After the approval, the status of the resources installed is updated.
Step 6: Return to the operator
-
Click redis-enterprise-operator-cert to select the operator.
The installed version and catalog source are shown along with other information.
- Click on the installed version for information about the current version and create clusters.
- Click on the catalog source to see the subscription.
-
Click on the installed version to see more information about the current version and create clusters.
-
Click on The catalog source to view the subscription.
Next steps
After you install Redis Enterprise for Kubernetes into a project, you can:
- Navigate to the installed version and use the Create New button to create a new cluster in your namespace.
- Click on Catalog > Installed Operators in the left menu to view the operators in your project.
- Click on Catalog > Operator Management to view your operator subscriptions.
Create a Redis Enterprise cluster
You can easily create a cluster with the operator in Installed Operators.
Step 1: Navigate to the installed operator
-
Click on Catalog > Installed Operators.
-
Find the Redis Enterprise Operator listing for your project.
Step 2: Access the operator API
-
Under Provided APIS for that listing, select RedisEnterpriseCluster.
-
Select Create Redis Enterprise Cluster to create a cluster.
The CRD for a Redis Enterprise cluster in YAML format is shown.
Step 3: Configure and create your cluster
-
Verify that you are creating the CRD in the correct project namespace. You can see this above the text edit and shown in the YAML located after
namespace
field: -
Edit the custom resource definition.
Note:The name of the cluster must be “rec” for deployments from within the OLM. For more information, see thename:
field description in Options for clusters. -
Click Create to create and deploy the cluster.
The name of your cluster is shown in the list and you click on the cluster name to see more details about the cluster.
Create a database
Step 1: Access the Redis Enterprise UI
When the cluster is created, a login is generated using the username
specified
in the cluster CRD (e.g., [email protected]abs.com
) and a password is generated by
the operator.

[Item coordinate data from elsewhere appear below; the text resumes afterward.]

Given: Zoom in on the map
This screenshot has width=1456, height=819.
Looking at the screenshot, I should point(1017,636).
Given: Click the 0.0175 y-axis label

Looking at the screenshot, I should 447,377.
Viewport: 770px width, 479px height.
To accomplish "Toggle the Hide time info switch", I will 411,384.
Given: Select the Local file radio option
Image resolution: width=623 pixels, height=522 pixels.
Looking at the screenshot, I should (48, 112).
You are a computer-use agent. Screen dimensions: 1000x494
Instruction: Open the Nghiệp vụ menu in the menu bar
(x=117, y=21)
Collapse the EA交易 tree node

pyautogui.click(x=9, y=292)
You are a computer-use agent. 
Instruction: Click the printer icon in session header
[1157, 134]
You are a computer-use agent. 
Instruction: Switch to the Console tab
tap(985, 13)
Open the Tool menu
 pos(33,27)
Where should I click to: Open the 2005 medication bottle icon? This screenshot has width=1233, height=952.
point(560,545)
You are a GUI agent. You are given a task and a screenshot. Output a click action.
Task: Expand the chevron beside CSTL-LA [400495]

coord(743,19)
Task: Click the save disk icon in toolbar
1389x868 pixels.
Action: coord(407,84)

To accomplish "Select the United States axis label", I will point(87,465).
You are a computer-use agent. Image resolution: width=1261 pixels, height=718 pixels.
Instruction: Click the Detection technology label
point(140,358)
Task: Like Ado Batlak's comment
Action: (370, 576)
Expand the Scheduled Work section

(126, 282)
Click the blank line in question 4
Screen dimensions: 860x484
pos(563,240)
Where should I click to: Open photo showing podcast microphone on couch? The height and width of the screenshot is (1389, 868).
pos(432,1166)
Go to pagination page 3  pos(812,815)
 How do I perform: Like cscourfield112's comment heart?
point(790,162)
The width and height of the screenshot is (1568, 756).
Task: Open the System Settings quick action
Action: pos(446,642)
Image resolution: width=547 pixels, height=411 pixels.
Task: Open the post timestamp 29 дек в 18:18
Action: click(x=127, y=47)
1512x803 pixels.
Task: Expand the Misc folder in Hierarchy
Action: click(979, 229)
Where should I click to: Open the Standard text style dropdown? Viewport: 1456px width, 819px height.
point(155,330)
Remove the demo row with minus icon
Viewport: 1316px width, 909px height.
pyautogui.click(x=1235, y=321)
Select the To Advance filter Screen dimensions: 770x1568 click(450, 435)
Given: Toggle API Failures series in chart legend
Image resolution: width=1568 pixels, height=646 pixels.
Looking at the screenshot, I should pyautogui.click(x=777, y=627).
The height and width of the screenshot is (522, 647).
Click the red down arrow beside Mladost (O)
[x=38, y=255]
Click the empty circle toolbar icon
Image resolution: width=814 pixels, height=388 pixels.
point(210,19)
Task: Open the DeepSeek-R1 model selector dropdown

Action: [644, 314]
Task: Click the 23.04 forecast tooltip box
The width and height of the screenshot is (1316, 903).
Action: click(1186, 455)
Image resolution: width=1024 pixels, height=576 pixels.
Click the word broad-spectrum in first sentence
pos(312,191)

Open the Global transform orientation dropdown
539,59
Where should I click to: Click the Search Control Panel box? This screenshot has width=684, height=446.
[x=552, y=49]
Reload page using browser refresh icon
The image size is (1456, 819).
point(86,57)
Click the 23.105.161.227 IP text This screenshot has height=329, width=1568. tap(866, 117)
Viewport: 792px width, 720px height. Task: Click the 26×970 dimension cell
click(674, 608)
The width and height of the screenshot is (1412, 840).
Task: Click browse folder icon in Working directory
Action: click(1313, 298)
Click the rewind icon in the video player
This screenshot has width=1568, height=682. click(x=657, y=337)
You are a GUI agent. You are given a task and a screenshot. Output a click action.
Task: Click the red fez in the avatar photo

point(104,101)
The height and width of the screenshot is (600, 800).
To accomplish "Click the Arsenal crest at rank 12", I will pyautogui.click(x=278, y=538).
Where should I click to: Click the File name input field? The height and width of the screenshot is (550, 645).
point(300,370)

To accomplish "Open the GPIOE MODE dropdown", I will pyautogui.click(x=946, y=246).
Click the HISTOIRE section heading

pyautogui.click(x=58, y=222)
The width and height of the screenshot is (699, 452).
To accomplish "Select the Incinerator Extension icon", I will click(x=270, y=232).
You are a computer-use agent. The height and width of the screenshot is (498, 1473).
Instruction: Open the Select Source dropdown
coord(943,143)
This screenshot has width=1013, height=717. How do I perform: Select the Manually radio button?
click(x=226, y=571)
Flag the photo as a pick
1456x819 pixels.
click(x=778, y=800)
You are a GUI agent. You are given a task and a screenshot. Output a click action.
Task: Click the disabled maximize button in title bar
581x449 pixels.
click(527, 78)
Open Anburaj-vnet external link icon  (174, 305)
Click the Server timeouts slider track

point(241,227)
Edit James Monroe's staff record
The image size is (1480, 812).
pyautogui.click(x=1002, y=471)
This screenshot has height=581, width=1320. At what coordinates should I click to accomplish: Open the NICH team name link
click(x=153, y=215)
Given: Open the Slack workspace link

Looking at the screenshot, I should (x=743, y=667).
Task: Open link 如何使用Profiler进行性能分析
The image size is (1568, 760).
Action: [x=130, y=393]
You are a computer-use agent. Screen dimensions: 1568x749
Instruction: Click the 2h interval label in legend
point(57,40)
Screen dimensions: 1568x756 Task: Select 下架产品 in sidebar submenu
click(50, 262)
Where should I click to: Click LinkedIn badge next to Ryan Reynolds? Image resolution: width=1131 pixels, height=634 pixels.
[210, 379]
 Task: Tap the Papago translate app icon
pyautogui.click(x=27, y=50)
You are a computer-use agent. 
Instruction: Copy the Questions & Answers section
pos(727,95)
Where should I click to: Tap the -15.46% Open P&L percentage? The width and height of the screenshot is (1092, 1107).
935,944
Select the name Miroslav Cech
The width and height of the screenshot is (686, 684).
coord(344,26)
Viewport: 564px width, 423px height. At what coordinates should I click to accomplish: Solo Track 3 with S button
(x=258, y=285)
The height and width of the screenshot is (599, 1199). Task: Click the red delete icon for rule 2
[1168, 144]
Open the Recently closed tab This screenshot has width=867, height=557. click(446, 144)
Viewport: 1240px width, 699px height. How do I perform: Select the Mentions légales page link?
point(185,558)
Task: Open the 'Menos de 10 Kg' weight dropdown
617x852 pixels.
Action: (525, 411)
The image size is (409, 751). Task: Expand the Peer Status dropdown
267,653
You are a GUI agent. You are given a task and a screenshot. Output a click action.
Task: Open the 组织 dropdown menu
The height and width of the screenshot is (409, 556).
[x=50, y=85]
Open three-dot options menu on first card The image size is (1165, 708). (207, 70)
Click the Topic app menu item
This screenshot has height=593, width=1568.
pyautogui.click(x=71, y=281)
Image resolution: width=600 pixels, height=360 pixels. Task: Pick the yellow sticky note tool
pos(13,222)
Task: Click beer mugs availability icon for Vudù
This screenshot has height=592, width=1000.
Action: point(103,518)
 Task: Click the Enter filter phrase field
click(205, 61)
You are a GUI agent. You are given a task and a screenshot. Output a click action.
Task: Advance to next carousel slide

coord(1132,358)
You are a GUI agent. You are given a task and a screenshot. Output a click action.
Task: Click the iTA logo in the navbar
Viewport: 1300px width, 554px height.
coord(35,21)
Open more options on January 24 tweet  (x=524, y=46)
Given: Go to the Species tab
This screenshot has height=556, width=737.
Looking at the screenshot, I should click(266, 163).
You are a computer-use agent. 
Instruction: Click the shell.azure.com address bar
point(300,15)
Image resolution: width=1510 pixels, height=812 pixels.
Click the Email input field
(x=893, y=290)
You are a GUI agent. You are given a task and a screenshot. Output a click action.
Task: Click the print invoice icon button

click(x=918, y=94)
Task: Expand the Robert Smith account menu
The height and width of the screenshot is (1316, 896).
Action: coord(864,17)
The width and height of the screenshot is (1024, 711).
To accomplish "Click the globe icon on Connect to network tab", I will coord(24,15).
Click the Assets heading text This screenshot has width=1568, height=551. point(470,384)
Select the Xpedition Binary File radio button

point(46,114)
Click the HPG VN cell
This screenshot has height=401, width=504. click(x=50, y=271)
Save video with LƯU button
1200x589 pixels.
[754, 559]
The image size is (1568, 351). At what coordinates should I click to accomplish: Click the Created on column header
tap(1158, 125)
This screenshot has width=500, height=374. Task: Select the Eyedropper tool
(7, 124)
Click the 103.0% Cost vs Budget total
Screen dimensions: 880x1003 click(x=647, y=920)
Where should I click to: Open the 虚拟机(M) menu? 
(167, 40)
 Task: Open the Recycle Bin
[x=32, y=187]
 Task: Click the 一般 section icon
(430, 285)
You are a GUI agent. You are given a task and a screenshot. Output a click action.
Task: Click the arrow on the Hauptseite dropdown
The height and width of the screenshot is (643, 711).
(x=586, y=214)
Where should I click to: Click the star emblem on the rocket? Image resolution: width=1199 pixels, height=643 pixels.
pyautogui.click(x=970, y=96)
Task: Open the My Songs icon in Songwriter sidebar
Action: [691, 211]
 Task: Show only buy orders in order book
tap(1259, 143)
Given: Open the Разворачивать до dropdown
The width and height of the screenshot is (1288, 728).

The generated password is stored in a Kubernetes secret.
-
Go to Workloads > Secrets in the left menu:
-
Find the cluster name used in the CRD and click on the name to see your secret.
-
Scroll to the Data section to find the username and password.
-
Click copy to clipboard or Reveal Values to save the login information for later use.
-
Go to Workloads > Pods to see the pods associated with the cluster. These all have a number starting at “0” (e.g., rec-0) at the end of the name. Each of these pods has an instance of the Redis Enterprise UI running in it on port 8843.
-
To forward the port of one of these pods to your local machine, run:
kubectl port-forward rec-0 8443:8443
Where
rec-0
is replaced with of the pods associated with your Redis Entperise cluster.Note:rec-0
is one of your cluster pods. Consider running the port-forward command in the background.- The Openshift UI provides tools for creating additional routing options, including external routes.
-
In a browser, go to
localhost:8443
to open the Redis Enterprise admin console: -
Enter the username and password to log in to your cluster.
Step 2: Create your database
Continue with the instructions to create your database. After you create a database, the operator discovers the database and creates additional Kubernetes services for application workload access to the database.
Step 3: Inspect your database services
After you create your database in the Redis Enterprise admin console, the operator
detects the change and creates Kubernetes services that expose the database. The
databases are named according to the database name. For example, if you
called your database “test
”, kubectl shows these services:
% kubectl get services
NAME TYPE CLUSTER-IP EXTERNAL-IP PORT(S) AGE
rec ClusterIP None <none> 9443/TCP,8001/TCP,8070/TCP 43m
rec-ui ClusterIP 172.30.16.113 <none> 8443/TCP 43m
test ClusterIP 172.30.212.143 <none> 13818/TCP 20s
test-headless ClusterIP None <none> 13818/TCP 20s
The operator creates two services, shown here as “test
” and “test-headless
”.
The service with the “-headless” suffix is a Kubernetes headless service and does not provide load balancing.